'A gente vive num país onde a paternidade é facultativa', diz empresário Facundo Guerra

Empresário, 44 anos, morador do Pacaembu, pai de Pina, 6

A gente vive num país onde a paternidade é facultativa, e é muito triste se dar conta disso. São dezenas de milhares de pessoas que não têm o nome do pai no RG, então eu acho que, no Dia dos Pais, a gente deveria fazer um pouco de luto. Porque, para muitas crianças, é o segundo Dia das Mães no ano.

O papel de pai é o mais importante que desenvolvo. A Pina representou uma chance de não deixar que os meus preconceitos se perpetuem, de me esforçar para que ela seja uma pessoa muito melhor do que eu consegui ser até hoje. Porque, intrínseca e socialmente, sou machista, homofóbico e racista em algum nível. E tenho que combater isso todos os dias.

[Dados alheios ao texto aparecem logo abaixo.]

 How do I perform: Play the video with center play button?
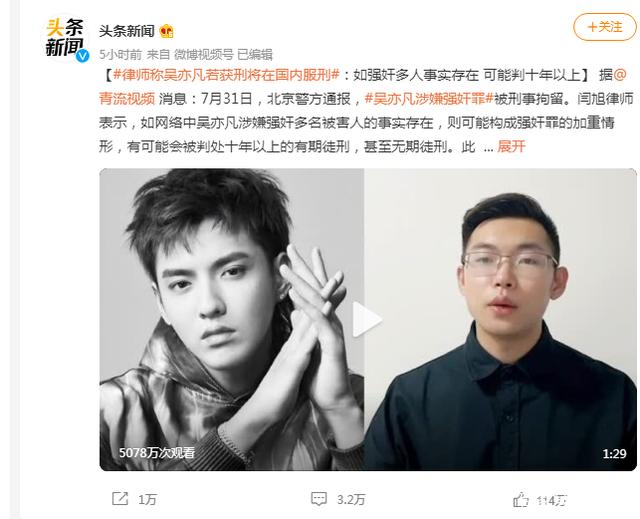pyautogui.click(x=367, y=319)
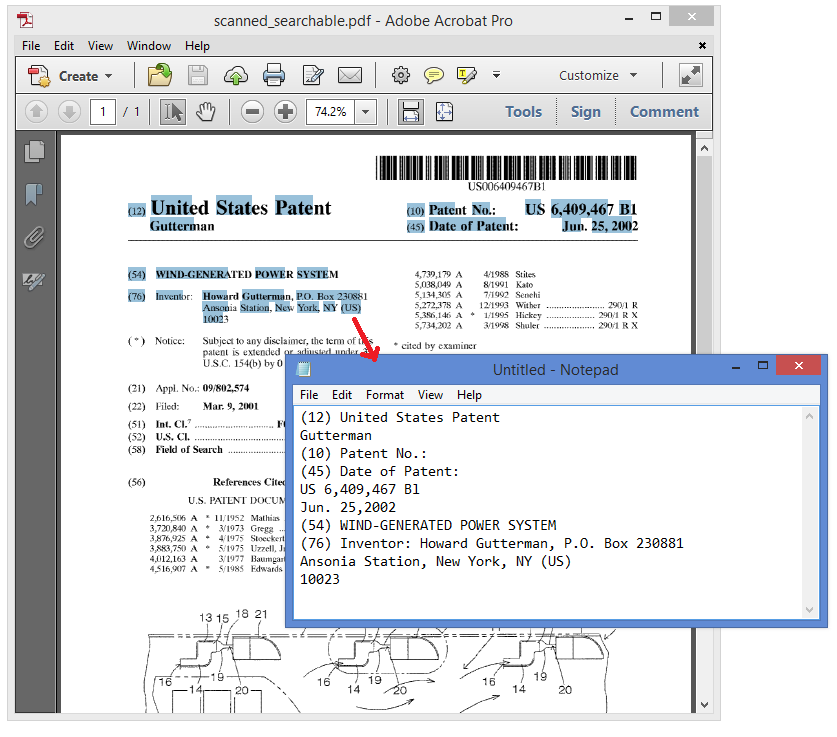The image size is (837, 737).
Task: Click the Zoom in plus icon
Action: [x=285, y=112]
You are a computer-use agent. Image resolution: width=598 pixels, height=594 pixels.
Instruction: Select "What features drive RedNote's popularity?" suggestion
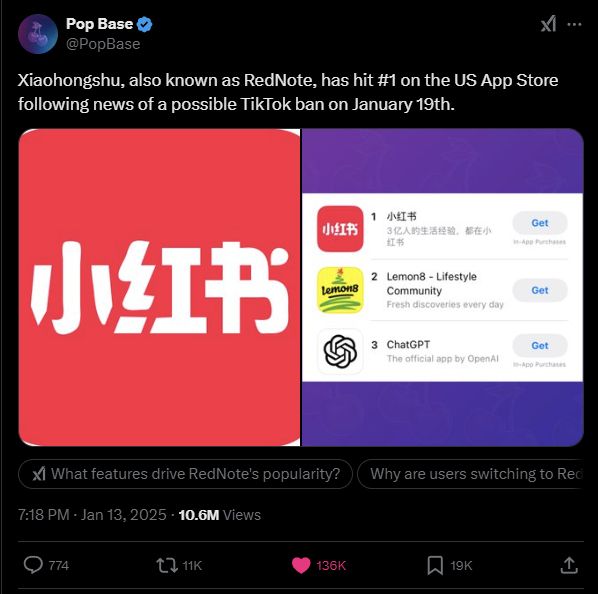tap(185, 474)
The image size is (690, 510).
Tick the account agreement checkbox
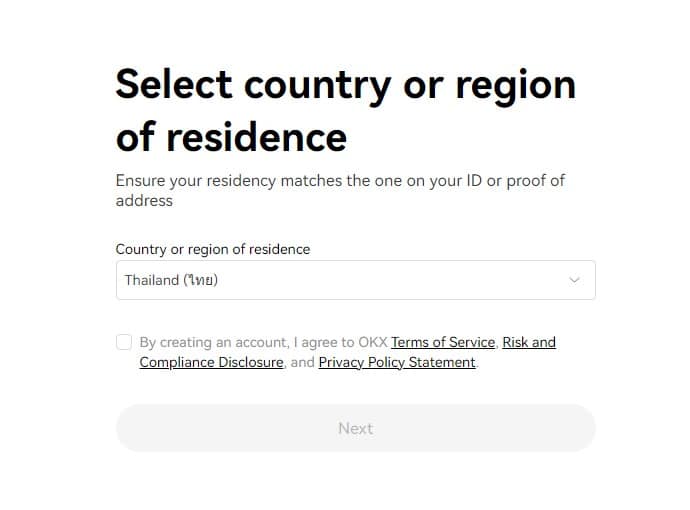(x=124, y=342)
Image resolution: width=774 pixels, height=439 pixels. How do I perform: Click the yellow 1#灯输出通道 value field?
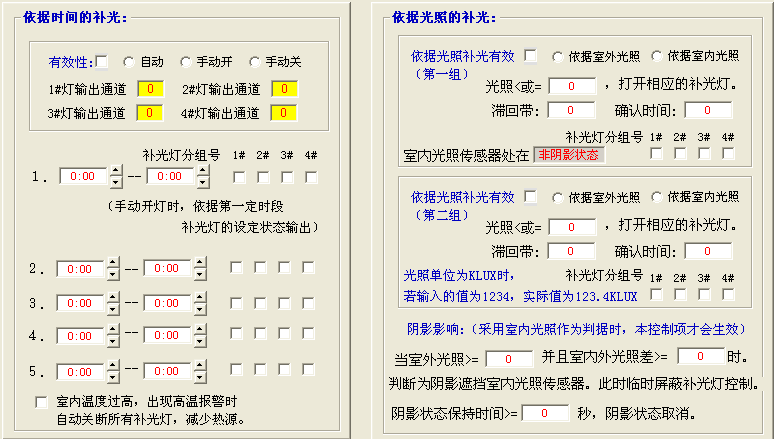[x=150, y=89]
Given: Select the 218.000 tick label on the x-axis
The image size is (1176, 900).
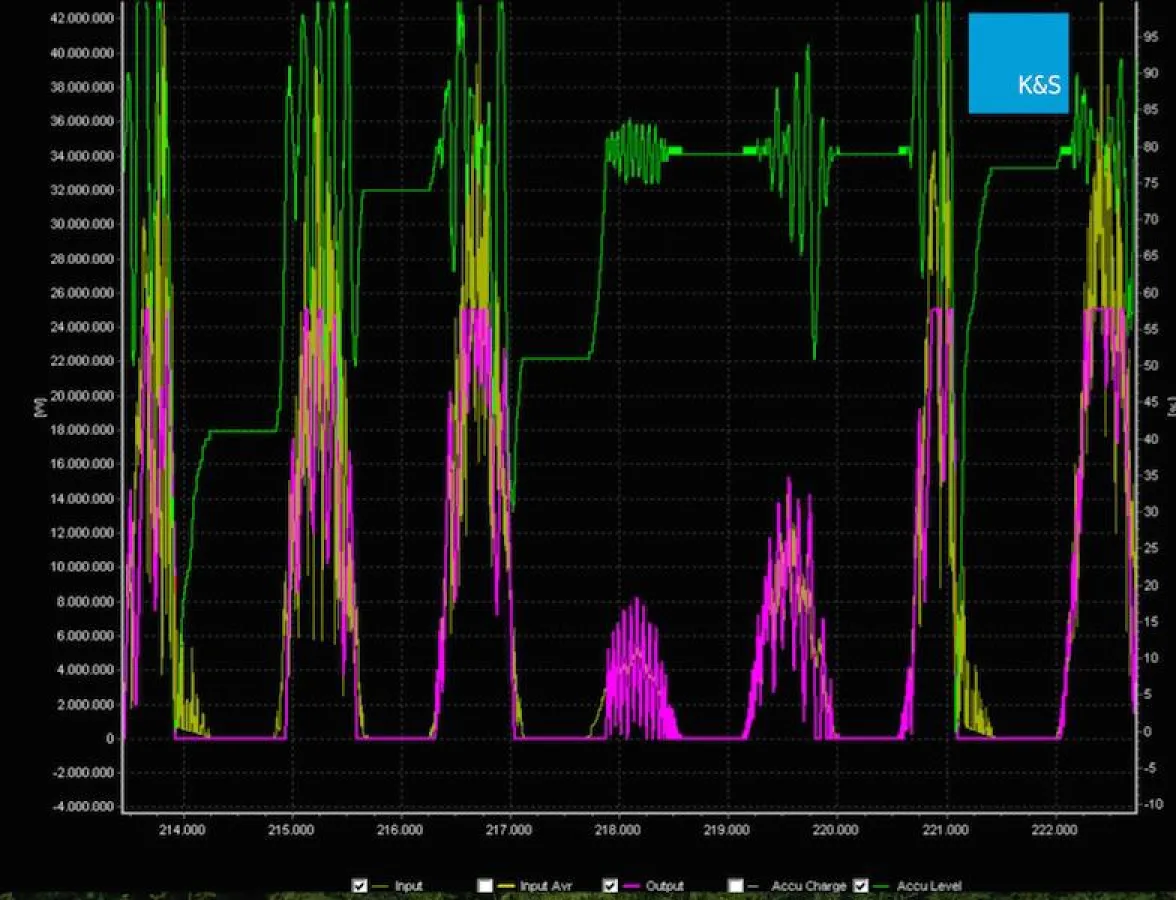Looking at the screenshot, I should (618, 830).
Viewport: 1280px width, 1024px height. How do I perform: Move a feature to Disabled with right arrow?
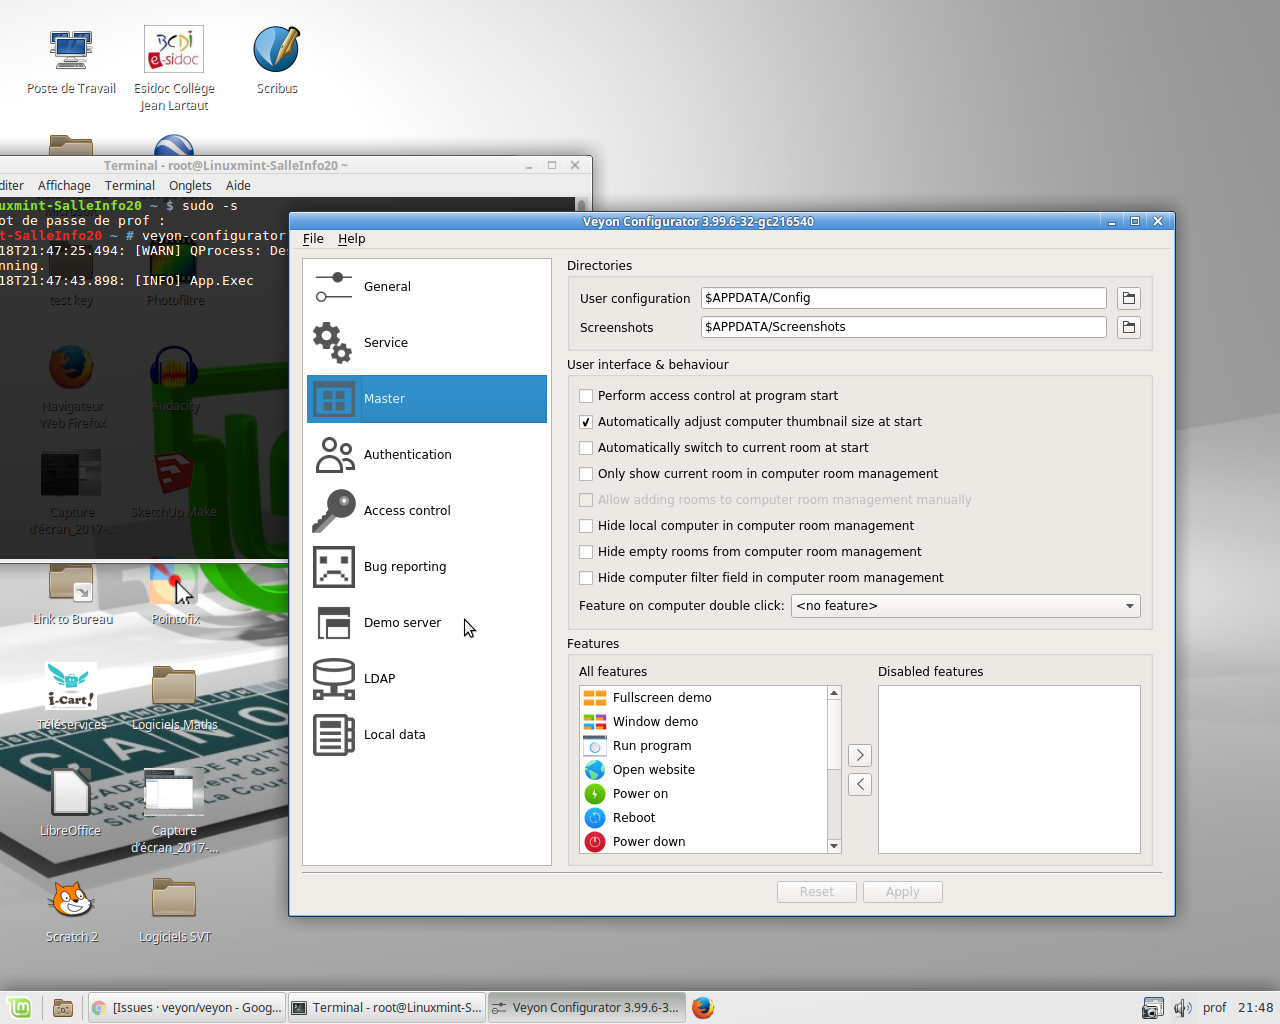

Com ela, percebi que ninguém 'acontece' de ser racista. Por trás de todo racista, homofóbico, machista, fascista, há um pai preguiçoso. Que tipo de exemplo familiar essas pessoas tiveram para reproduzir esses preconceitos? É uma responsabilidade gigantesca, porque os pais querem se ver refletidos nos filhos. E eu não tenho isso. Se eu puder dar um exemplo, que bom. Mas que ela não carregue nada de mim, porque também tenho muitos atributos negativos.

Tenho essa relação tão íntima e verdadeira com ela, que é completamente desprovida de interesse, que é inquebrantável, fluida. E não é uma relação hierarquizada a ponto de eu ser uma autoridade por impor, mas porque prometi quando ela nasceu –e falo até hoje– que, enquanto ela não conseguir se proteger do mundo e de si mesma, vou fazer isso. Mas que preciso que ela comece a se proteger sozinha, que ela se transforme num ser humano independente.

E recebo puxão de orelha dela o tempo todo. Ela diz umas coisas que eu falo 'Filha, você tem toda a razão'. Por isso digo que é uma nova chance. Não parto do pressuposto de que ela não tenha nada para me ensinar, porque ela me ensina para caramba todos os dias. É muito rica essa troca.

O mundo era diferente quando cresci, e a gente está vivendo numa situação mais limítrofe hoje, então não dá para aproveitar muito da criação que tive. Tem que começar do zero mesmo e repensar gênero, desigualdade social. Imbuí nela essa consciência de que ela tem muito mais do que os outros, de que ela tem que agradecer e entender que o privilégio que ela teve a sorte de ter precisa ser redistribuído.

Falo que os humanos são diferentes. Que a diferença é bonita. Que você pode ter nascido de um jeito, mas ter se transformado, ter outro gênero, outro amor. Que embaixo da pele todo mundo é igual, que ninguém pode ser julgado pela aparência e que todo mundo pode ser do jeito como quer ser.